Todos la llamamos La Roca. Sabemos que anda un poco zafada y que lo que la hace más feliz es el helado. Sabemos que escribe unos cuentos deliciosos, llenos de una sensibilidad capaz de tocarte el corazón. Sabíamos que estaba escribiendo guiones, que algún maldito productor cuyo apellido comienza con Sol la estafó; que sabía repartir su tiempo para hacer miles de cosas y que, al regresar a Perú, siguió con la rutina de siempre querer hacerlo todo.

Uno de los guiones de Rossana se llamaba Viaje a Tombuctú.

Como todos los guiones que acumulan premios y cuya directora tiene agallas y exprime el tiempo para persistir, en algún momento del año 2013 el guión se convirtió en película. Se transformó en un extraordinario filme que este último jueves vi por tercera vez (en mi versión especial, mi Director’s cut ), esta vez con mis estudiantes de Spanish 114, los Heritage speakers del programa College Now: alumnos que están terminando la escuela secundaria, a quienes se les da la oportunidad, tras pasar un examen, de ganar unos créditos universitarios.

Quienes en algún momento hemos dejado familia y amigos atrás, quienes vivimos ese momento en que había que mirar todo alrededor para poder recordarlo durante muchos años, entenderemos la fascinante historia de Viaje a Tombuctú .

Mis alumnos, hispanos, con edades entre 16 y 18 años,  también pasaron por esa experiencia, en circunstancias distintas.

Fue interesante ver sus expresiones mientras avanzaba la peícula. La historia de amor contada desde la sensibilidad de una niña (rockera, con gustos cinemeros) creo que alcanza más a las muchachas. Sin embargo, en la película hay muchas escenas que tocan a hombres y mujeres, de modos distintos. Te tocan no solo si tuviste una juventud difícil, no solo si viviste la niñez y la adolescencia en un país en guerra y en crisis.

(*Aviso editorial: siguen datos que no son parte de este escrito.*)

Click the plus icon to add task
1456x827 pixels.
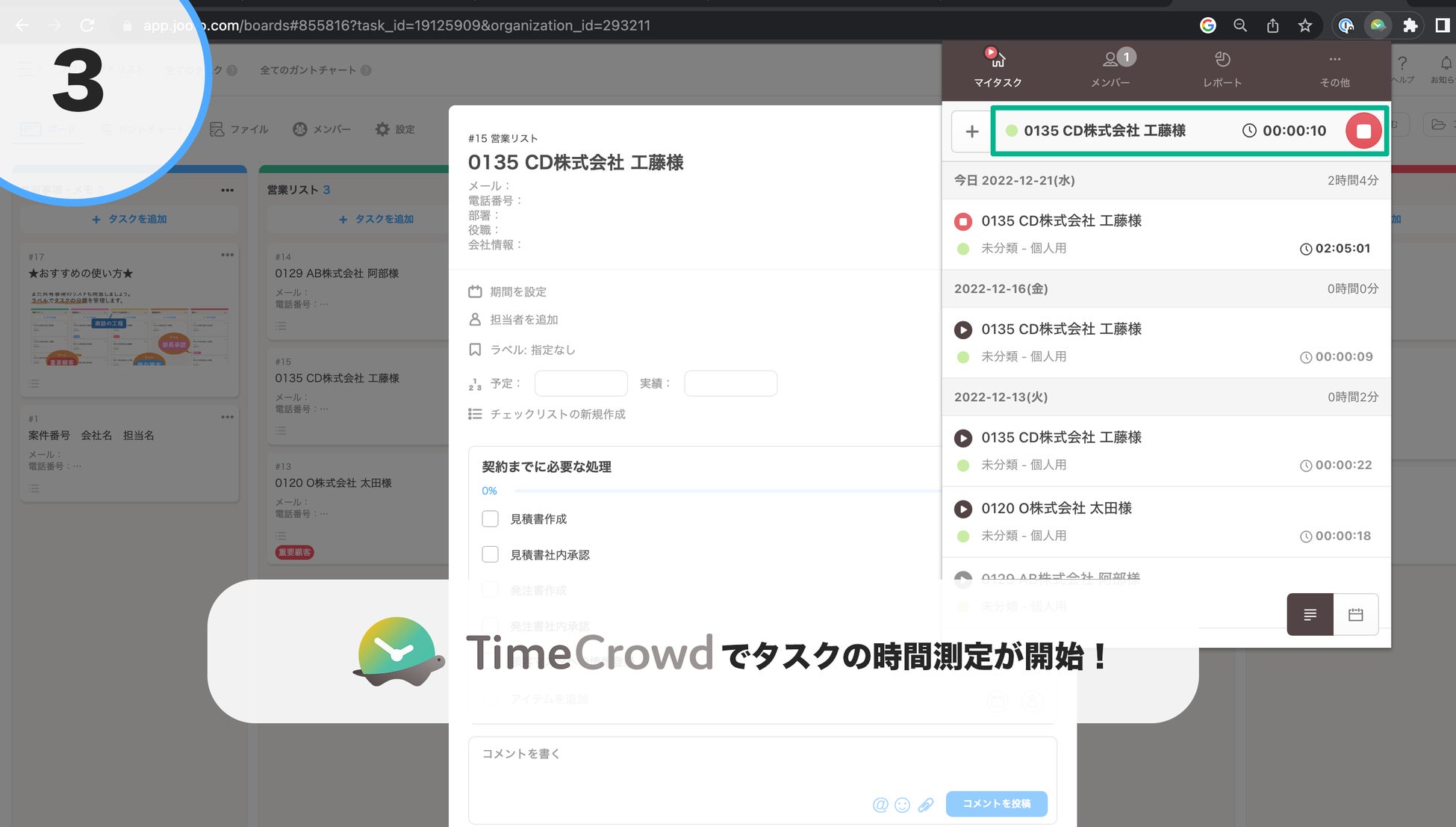pos(971,131)
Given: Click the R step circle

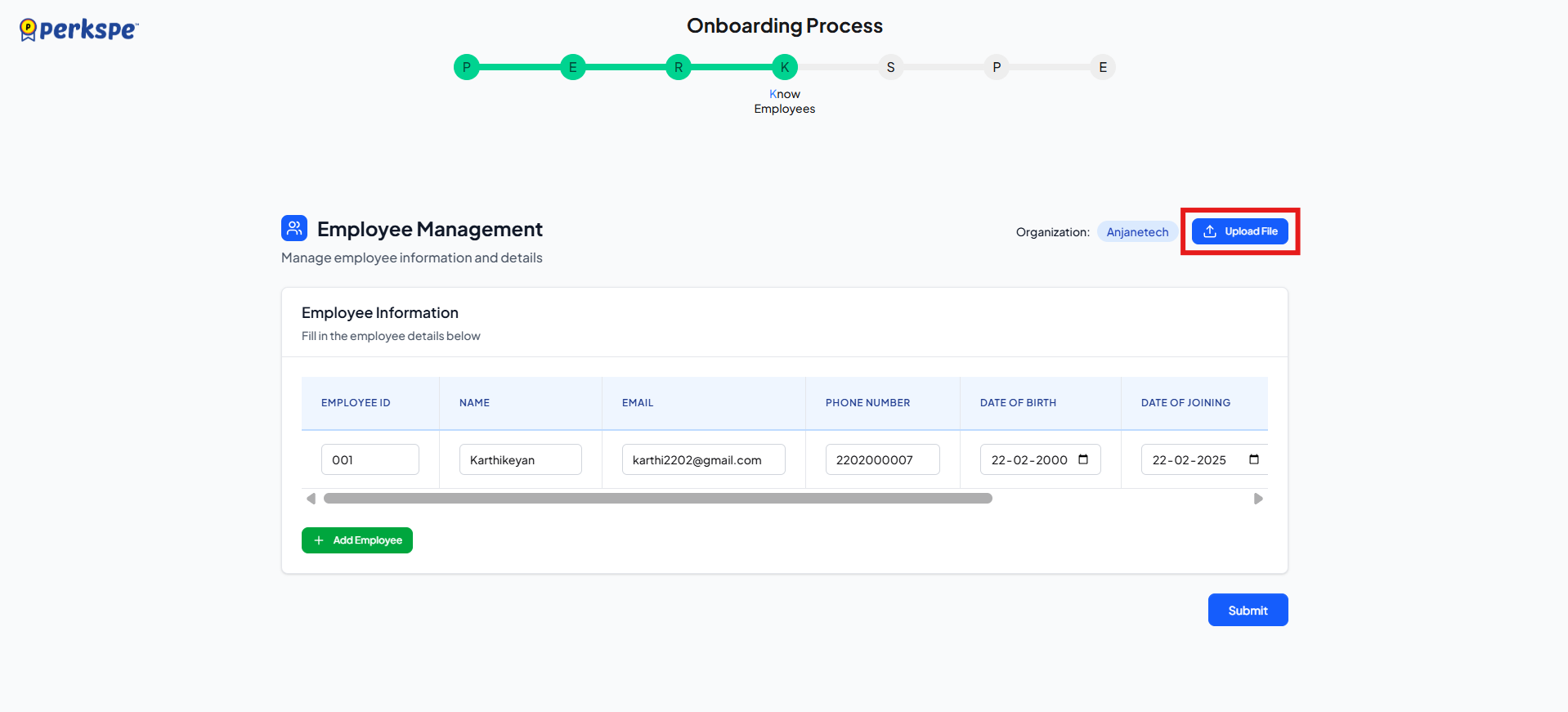Looking at the screenshot, I should 679,67.
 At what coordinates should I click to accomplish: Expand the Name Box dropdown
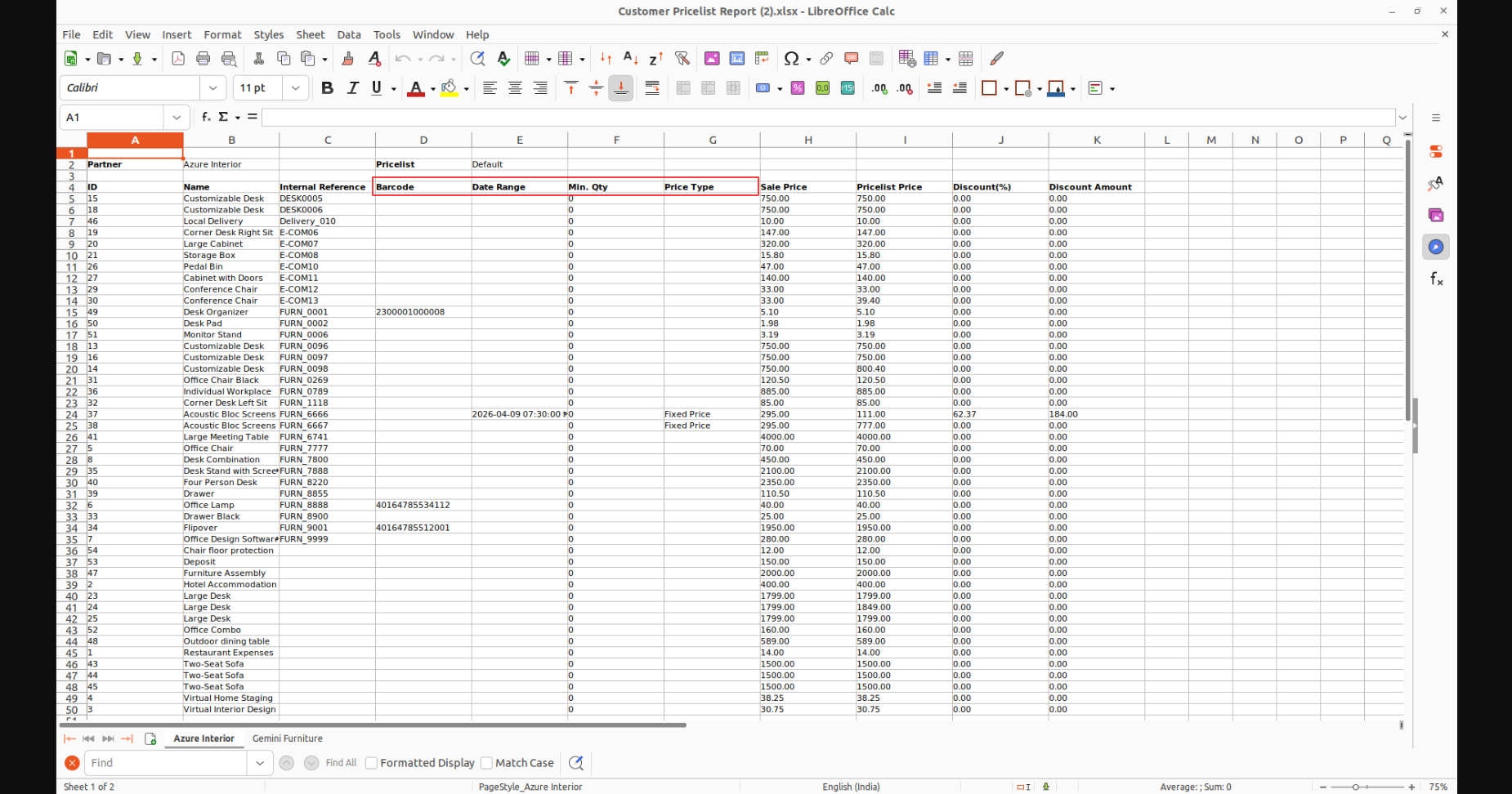pos(177,118)
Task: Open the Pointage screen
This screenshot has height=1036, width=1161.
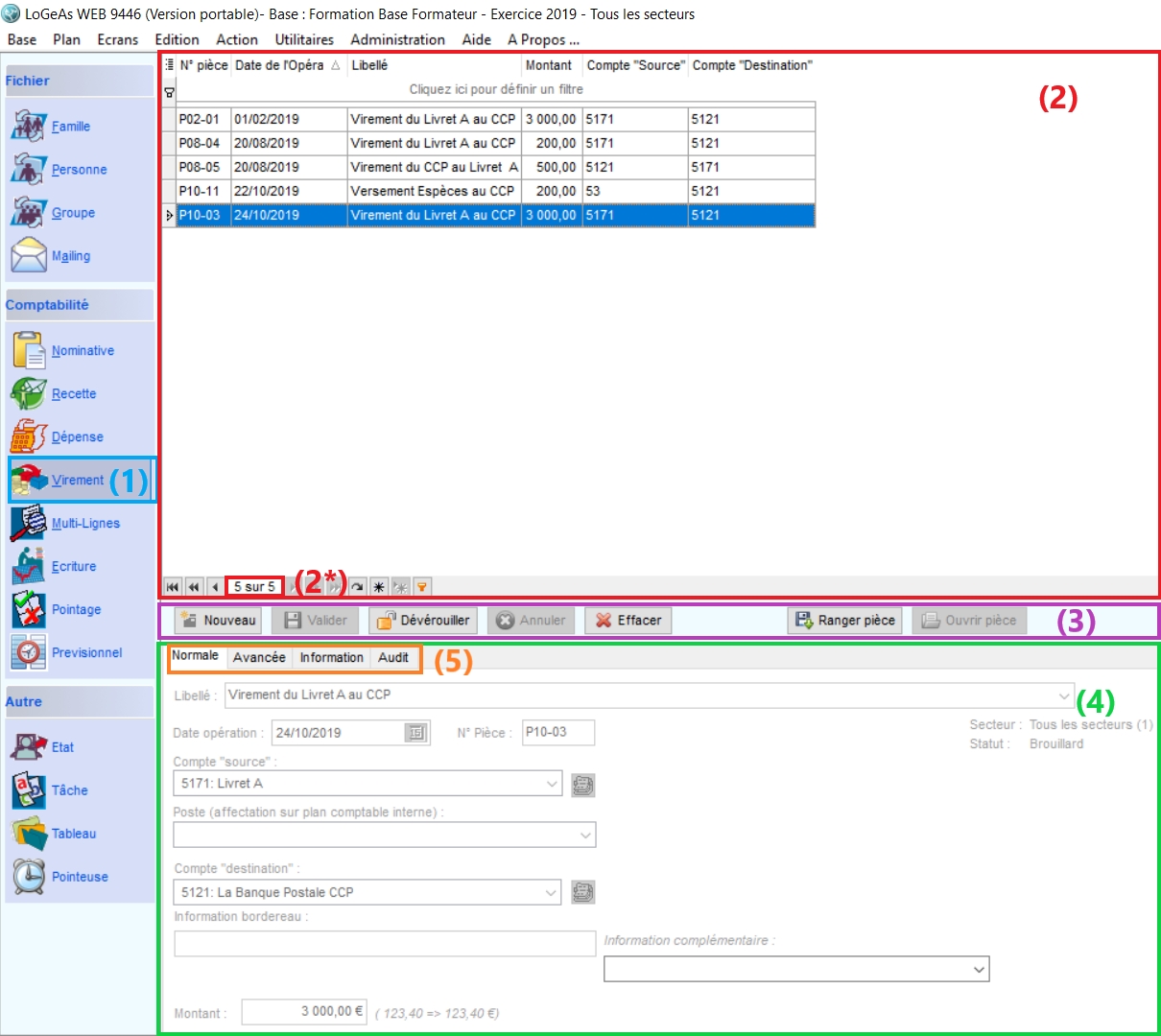Action: click(x=75, y=610)
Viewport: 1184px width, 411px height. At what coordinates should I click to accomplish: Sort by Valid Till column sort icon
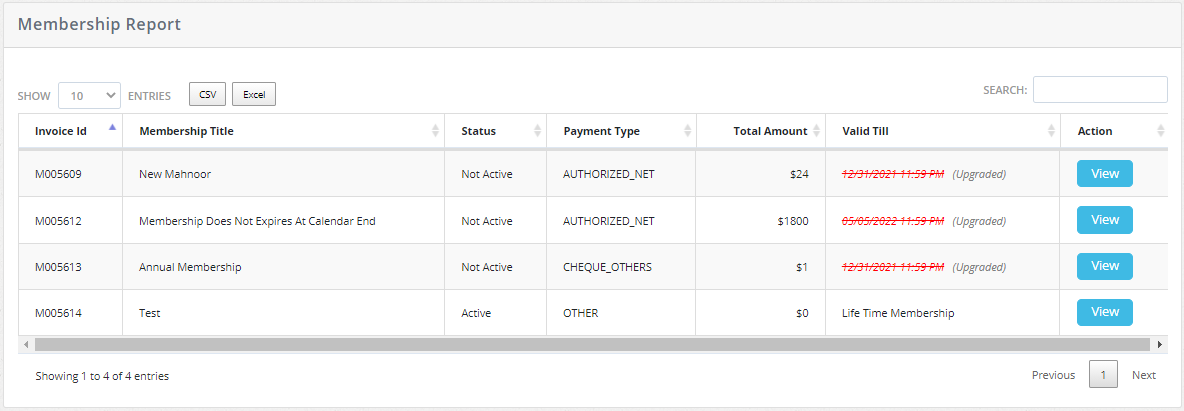(1051, 131)
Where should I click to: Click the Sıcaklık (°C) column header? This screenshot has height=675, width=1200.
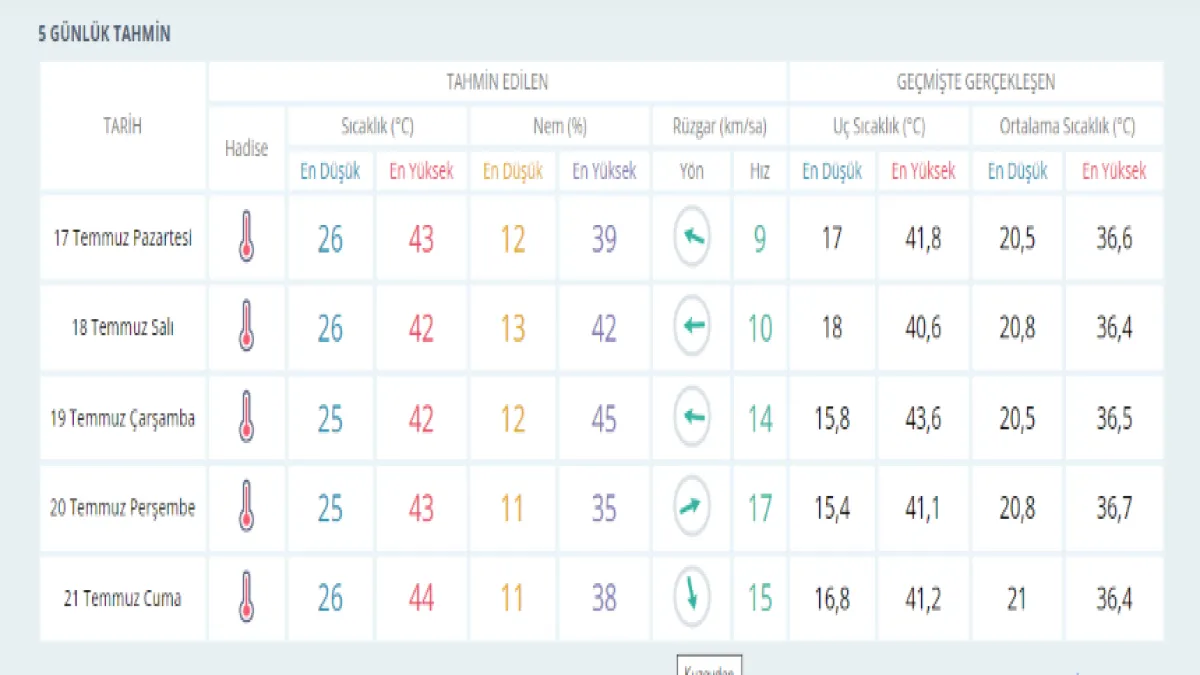pos(377,127)
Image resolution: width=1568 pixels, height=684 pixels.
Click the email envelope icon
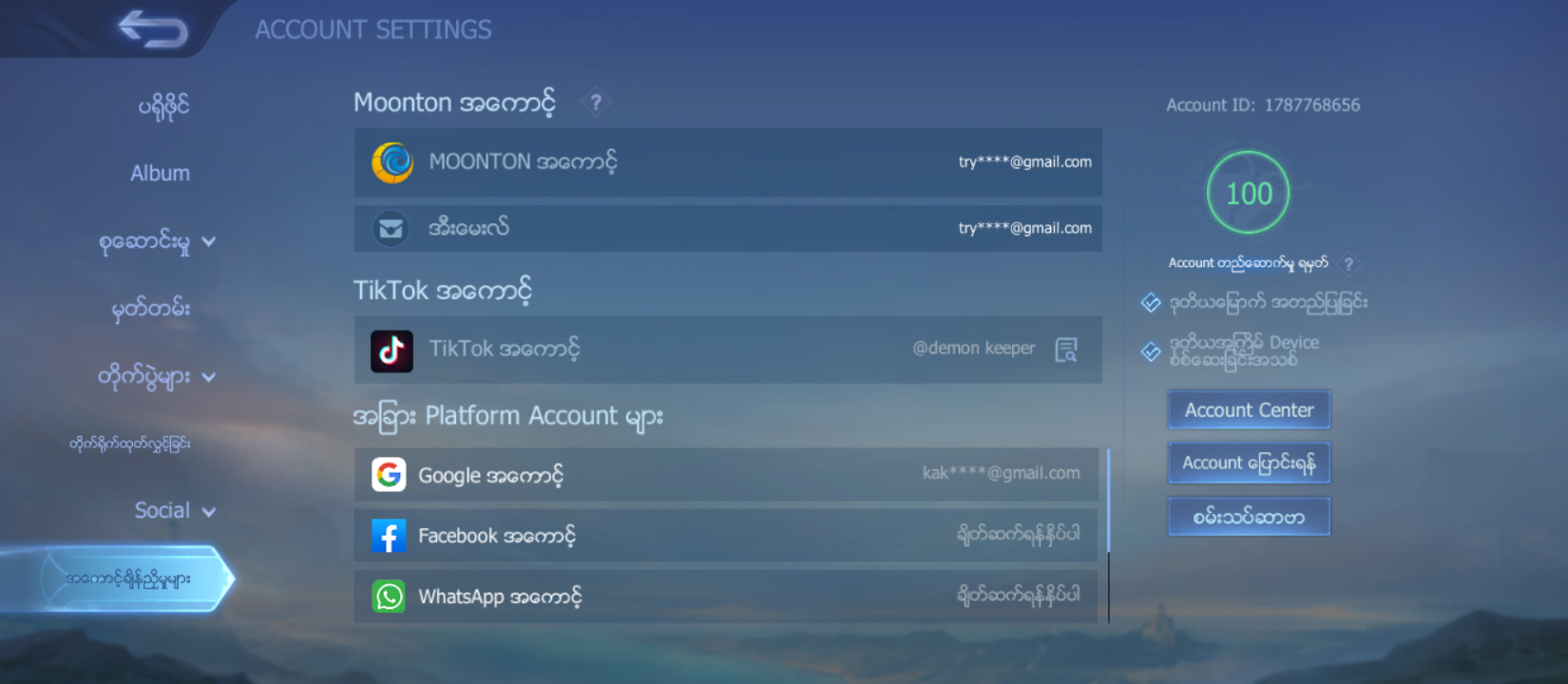pos(390,229)
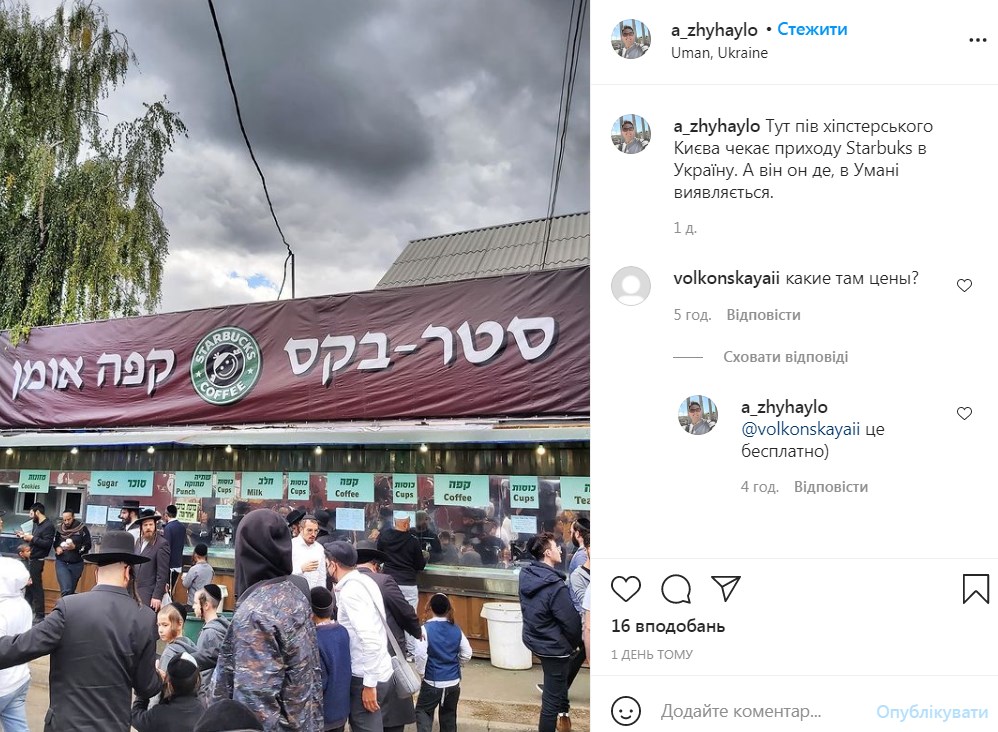998x732 pixels.
Task: Save post with bookmark icon
Action: [975, 589]
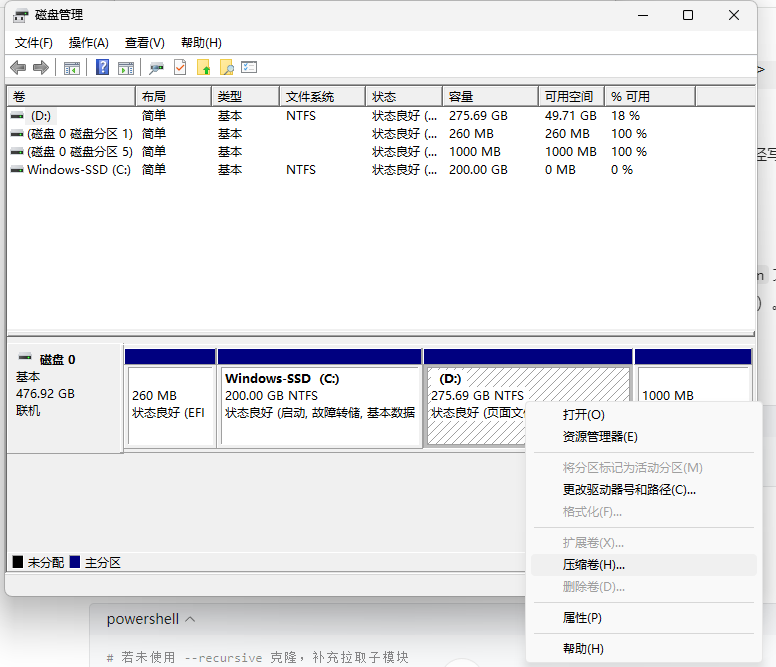
Task: Choose 压缩卷(H)... from context menu
Action: 593,565
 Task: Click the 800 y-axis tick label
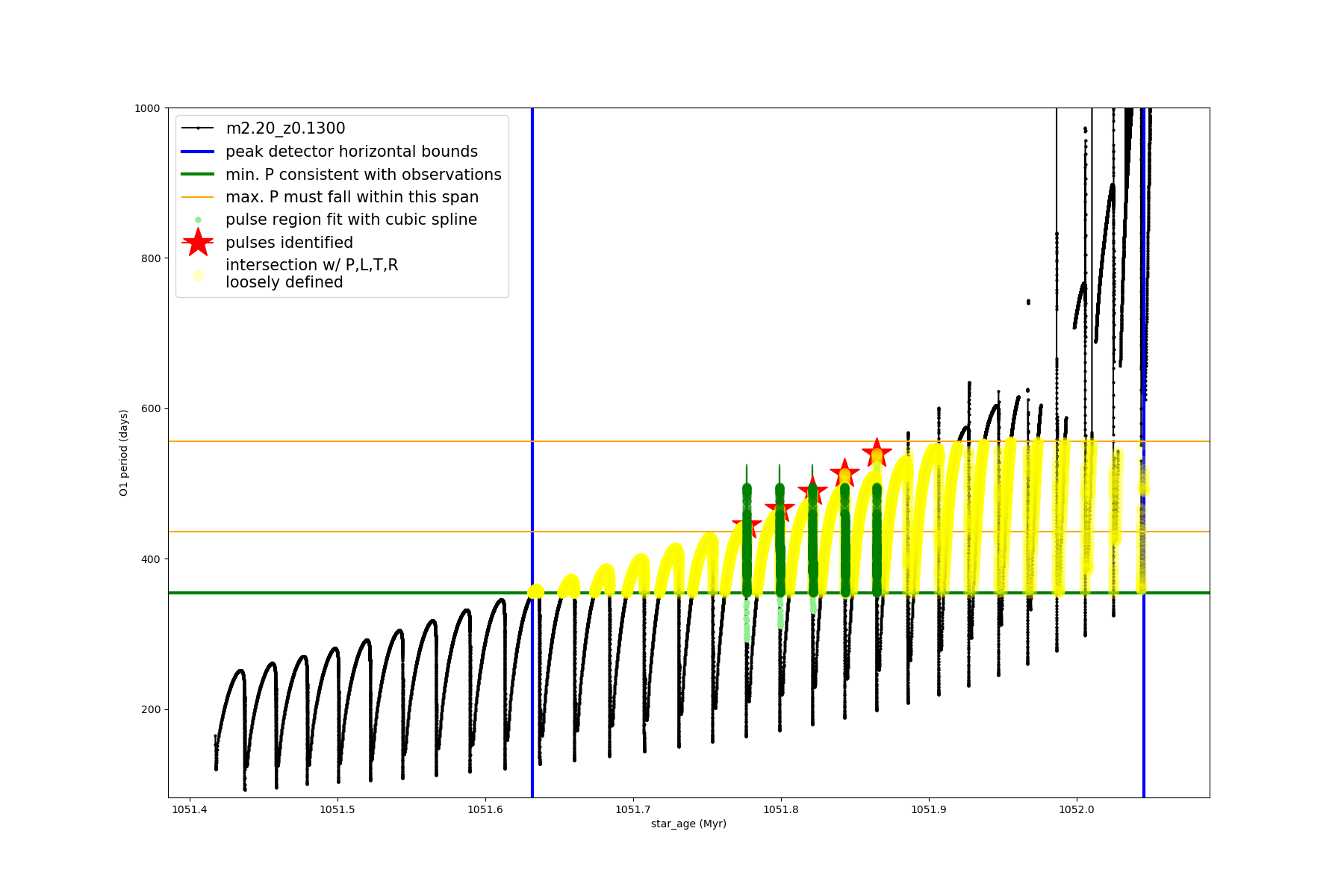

También te toca si tuviste una pandilla de amigos y amigas, si espiabas a la niña que te gustaba en el cine y si montabas bicicleta con ella. Si te gustaban los fuegos artificiales al lado del mar, si alguna vez el carro de tu padre se quedó atorado en la arena y si tuviste conversaciones maravillosas con tus abuelos. Te tocan si gritaste como loco/loca en un concierto de Soda Stereo, si empapelaste tu cuarto con posters de músicos que adorabas y si coleccionabas casetes pirateados de las bandas que idolatrabas. También te toca si viviste la violencia de una sociedad vigilante (donde el abuso tenía carta blanca para «protegerte» de la violencia desconocida) si fuiste de viaje por la sierra con tus amigos, en épocas en que era un tema peligroso, si la juventud fue un momento maravilloso de tu vida, etc.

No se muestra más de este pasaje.